Start of Dataset excerpts

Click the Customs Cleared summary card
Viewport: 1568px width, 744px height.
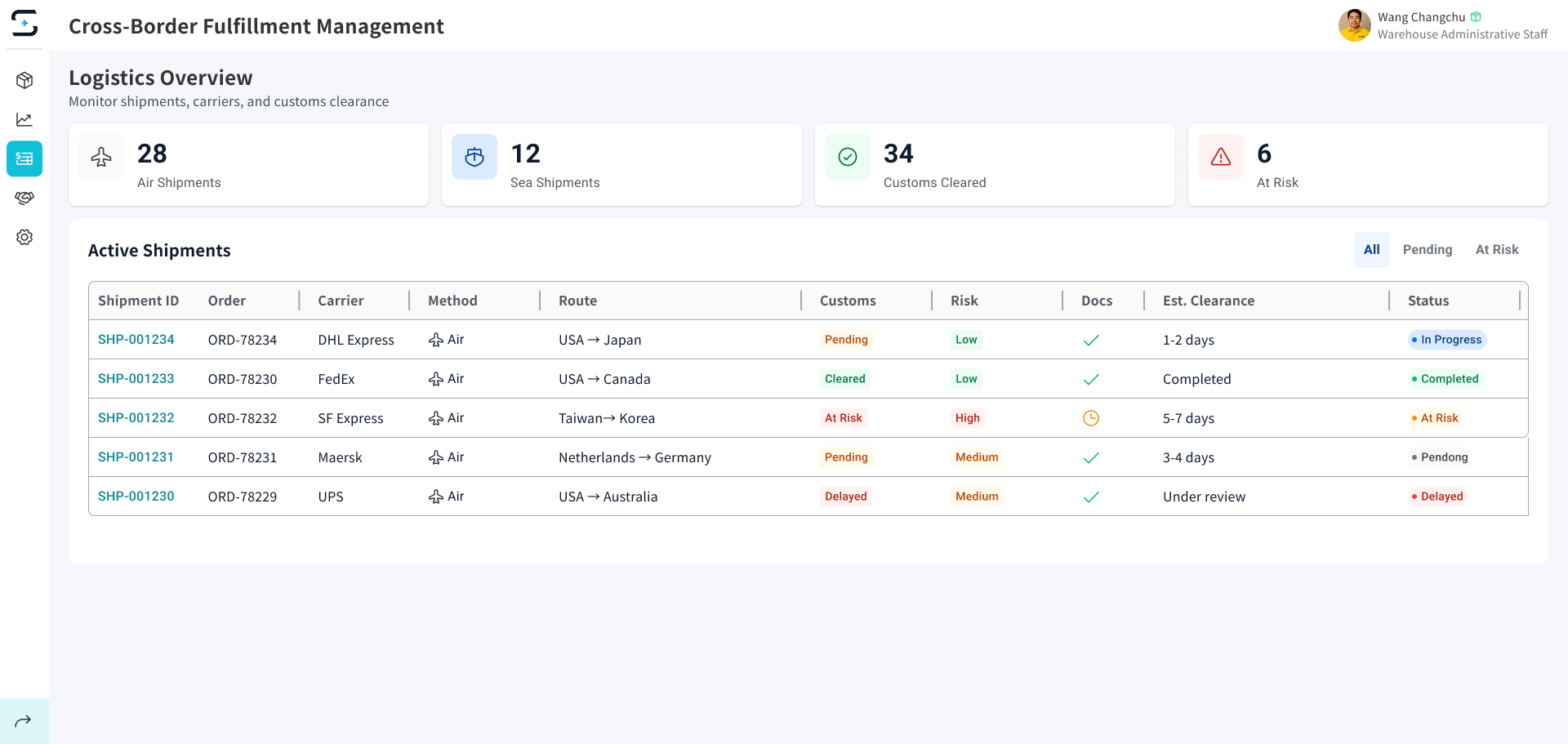(x=994, y=165)
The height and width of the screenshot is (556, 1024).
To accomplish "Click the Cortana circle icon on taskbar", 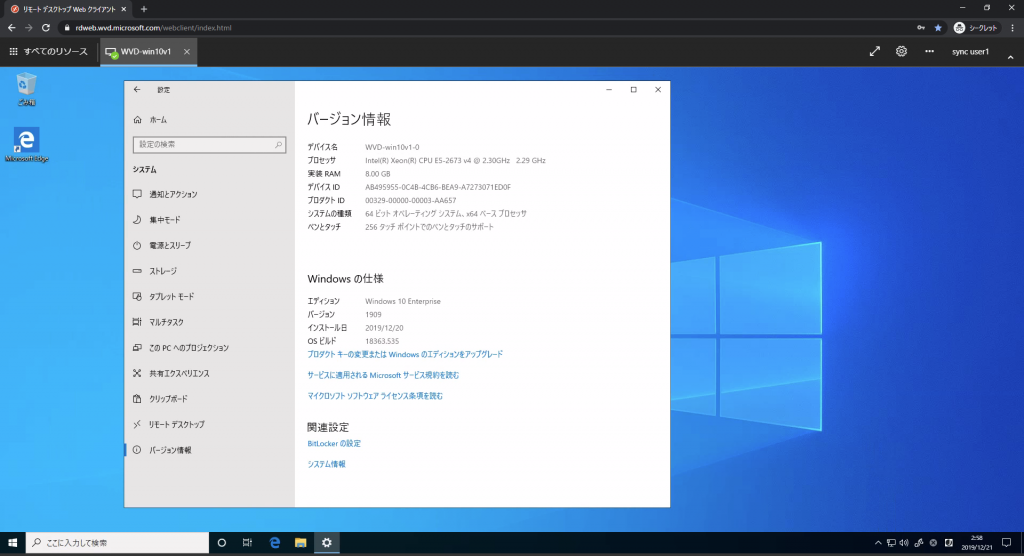I will [x=222, y=542].
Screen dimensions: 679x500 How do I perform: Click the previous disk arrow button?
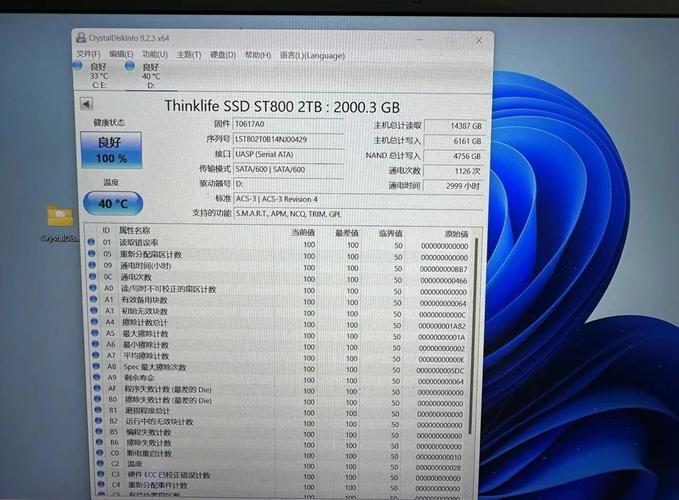[86, 103]
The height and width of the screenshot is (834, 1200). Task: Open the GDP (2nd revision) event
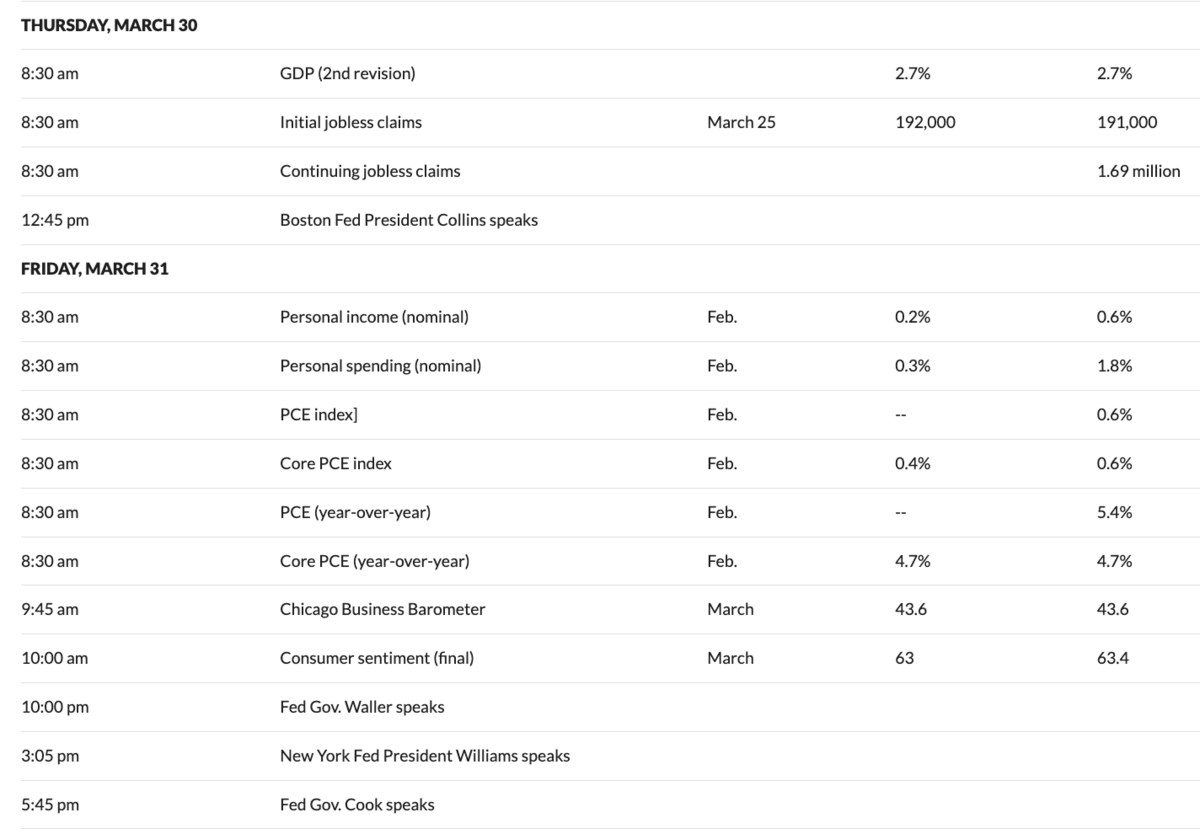[347, 73]
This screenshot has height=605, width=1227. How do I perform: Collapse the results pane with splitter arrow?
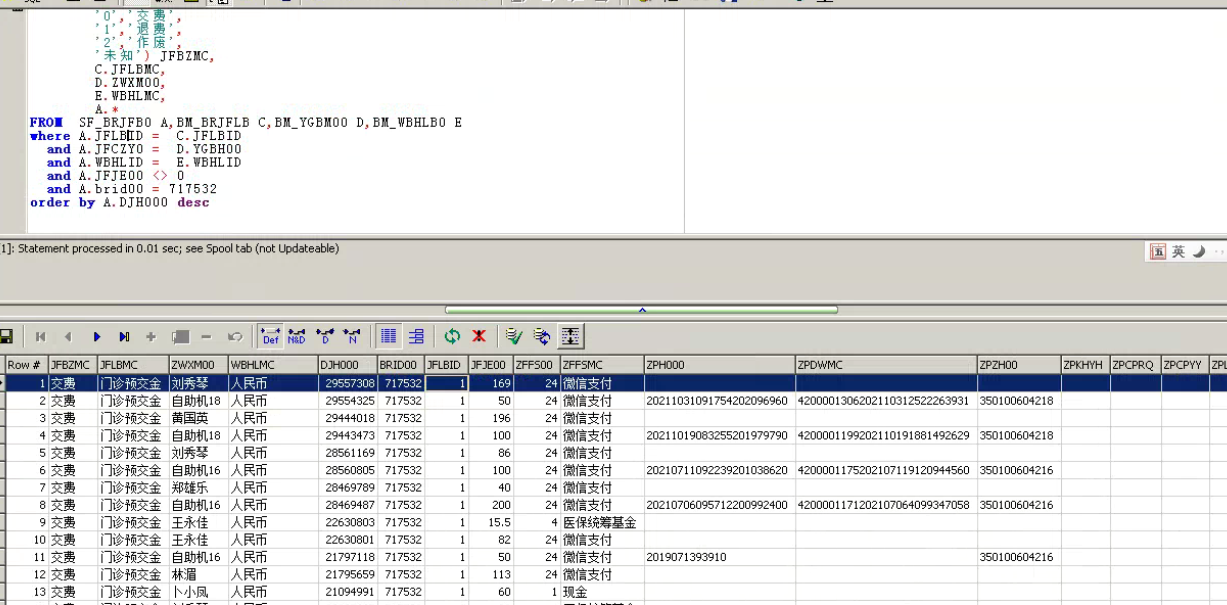point(641,310)
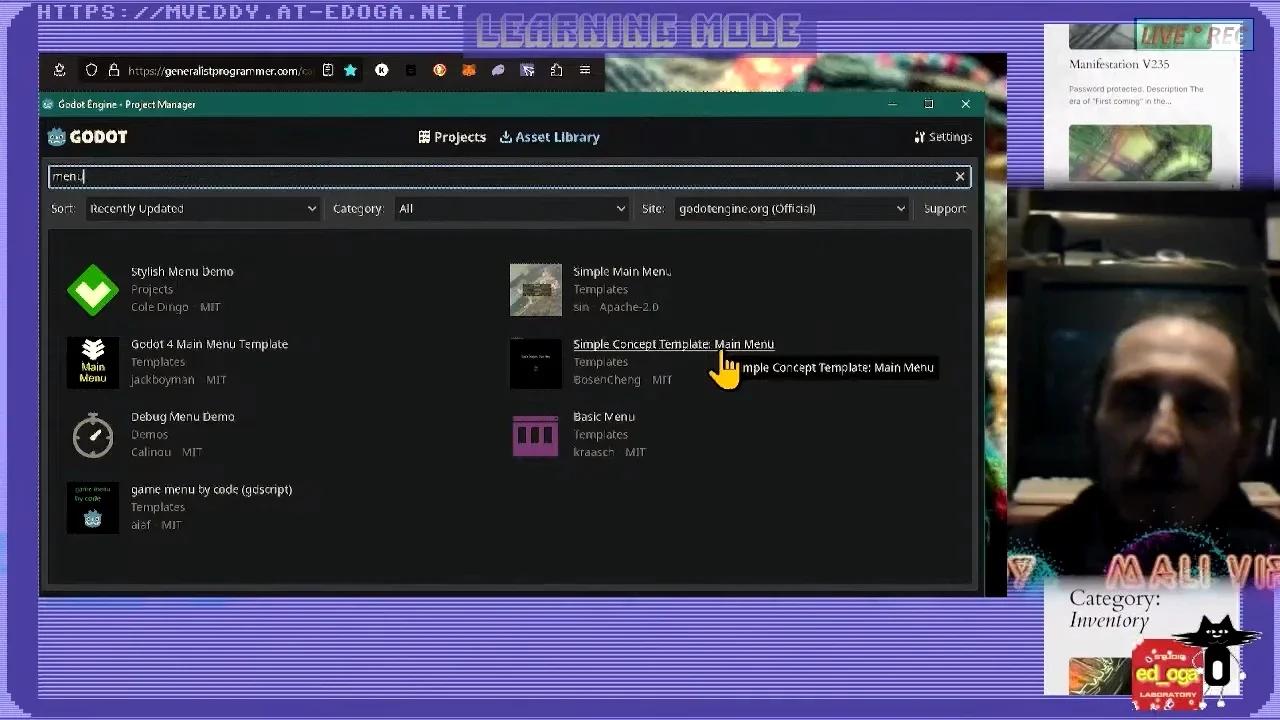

End of Dataset excerpts

Work order:
Within the entries above, the lines from the one with "The height and width of the screenshot is (834, 1200)." through the final line are to be printed exactly, with the pictures removed.

Output:
The height and width of the screenshot is (834, 1200). Task: Open the GDP (2nd revision) event
[347, 73]
This screenshot has height=605, width=1227. How do I perform: Collapse the results pane with splitter arrow?
point(641,310)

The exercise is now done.